Okay, I get it. It isn't really a 64-bit CPU if it is 32-bit in and out. At
least not to me.
Yup, I'm familiar with the 386SX chips. In fact, I own an old system that
was a gift from my sister-in-law. A bit of nostalgia. They (the 386SX)
always seemed to be a waste of time and effort to me. An interim, stop-gap
measure at best and a waste of Intel's resources. Not to mention their
customer's money. Customers that were fooled into thinking something that
did not provide the benefit that was promised.
Ed Cregger
Excuse me, but there seem to be some misunderstanding regarding these
bits. Maybe I can clear that up.
(you are correct about the '386SX having only a 16-bit bus, and it
very likely had an obvious effect on performance vs '386DX. But it has
nothing to do with the '386's 32-bitness in terms of software
capability. It's just a performance feature, like the original
Pentiums 66MHz 64-bit bus, and the PCI architecture, etc.)

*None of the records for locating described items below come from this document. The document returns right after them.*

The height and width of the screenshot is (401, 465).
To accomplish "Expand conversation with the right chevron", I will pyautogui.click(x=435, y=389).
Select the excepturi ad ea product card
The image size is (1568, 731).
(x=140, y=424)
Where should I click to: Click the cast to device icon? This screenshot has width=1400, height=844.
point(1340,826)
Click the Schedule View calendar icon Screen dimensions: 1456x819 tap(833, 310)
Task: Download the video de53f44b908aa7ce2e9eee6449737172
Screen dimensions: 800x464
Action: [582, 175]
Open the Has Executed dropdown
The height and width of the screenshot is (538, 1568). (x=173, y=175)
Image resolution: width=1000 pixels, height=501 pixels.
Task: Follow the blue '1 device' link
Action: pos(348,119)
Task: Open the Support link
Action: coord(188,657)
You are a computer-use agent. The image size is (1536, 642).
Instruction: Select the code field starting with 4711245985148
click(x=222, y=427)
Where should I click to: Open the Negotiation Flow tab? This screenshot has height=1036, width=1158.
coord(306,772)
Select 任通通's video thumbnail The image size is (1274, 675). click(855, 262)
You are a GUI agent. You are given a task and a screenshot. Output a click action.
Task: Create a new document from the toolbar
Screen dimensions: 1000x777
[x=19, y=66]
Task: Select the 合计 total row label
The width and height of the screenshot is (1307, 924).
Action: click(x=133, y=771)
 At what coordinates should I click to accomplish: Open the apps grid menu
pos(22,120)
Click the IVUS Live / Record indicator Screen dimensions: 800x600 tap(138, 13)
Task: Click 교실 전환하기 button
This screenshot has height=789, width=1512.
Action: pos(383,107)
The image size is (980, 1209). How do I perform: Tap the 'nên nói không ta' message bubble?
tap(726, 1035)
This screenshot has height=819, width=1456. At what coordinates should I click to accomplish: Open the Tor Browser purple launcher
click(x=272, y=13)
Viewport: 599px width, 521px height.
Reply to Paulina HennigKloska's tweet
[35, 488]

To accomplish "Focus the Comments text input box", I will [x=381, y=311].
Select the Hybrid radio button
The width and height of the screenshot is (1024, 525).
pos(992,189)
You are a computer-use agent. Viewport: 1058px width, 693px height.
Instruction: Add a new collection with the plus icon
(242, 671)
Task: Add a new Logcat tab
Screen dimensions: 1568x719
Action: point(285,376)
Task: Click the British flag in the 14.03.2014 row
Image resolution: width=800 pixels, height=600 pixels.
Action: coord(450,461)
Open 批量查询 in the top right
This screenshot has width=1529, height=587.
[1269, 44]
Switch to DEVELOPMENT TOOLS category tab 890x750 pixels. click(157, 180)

First of all, there is widespread temptation to interpret
"cpu-bitness" as some width of computing that has directly with
performance to do. That is not correct. It has to do with the
capability of the CPU to do things. - At all.
In the specific regards of what is called "64-bit class computing"
generally, and in regards of 16-, 32- and 64-bit
computing/CPU/software/OS on the PC particularly, the bits refer to
the length of the address field that a machine instruction use to
refer to any code or data. This is the only kind of "CPU-bitness" that
is meaningful today.
One very old, but common, convention was to refer to the width of data
registers. That quickly had to be qualified as "general purpose
registers", due to developments.
(Well, both the AMD K8 line (A64), and Intel's EM64T enabled Prescott
line, have 64-bit GPRs.)
This "bitness" is still greatly favored by old men, who have been in
the industry for a long while. They sometimes also vehemently claim
that it represents some kind of "definition" of cpu-"bitness".
Well, I believe that "definition" talk is rubbish. But enough
nonsense, because it really doesn't matter anyway. The main problem
with using register length, any register length, for understanding
"cpu-bitness", is that it is completely meaningless. It doesn't really
directly say anything about the CPUs properties, in the sense of what
kind of class of computing the CPU is capable of, or suitable for.
The annoying thing for all rigid 'systematizists', is that there isn't
any single bit-thing, that is consistent through the ages and CPU
developments, in saying anything meaningful, without also being
misleading, about the class of a CPU.
CPU-BITNESS:
- It is a property of the machine instructions provided in the ISA!
The only thing that is interesting today, in any context of "64-bit
class computing", is the length of an address, that a native binary
instruction can use.
Similarly, "16-bit", "32-bit" computing, in terms of PC use, _ALSO_
refers to the instructions address length. If you believe it to be
anything different, you've been assuming wrongly.
The '286 (16-bit) added a new processor personality to the 8086 (also
16-bit). The new one featured protected mode addressing and a
different segmented addressing that made a larger space available.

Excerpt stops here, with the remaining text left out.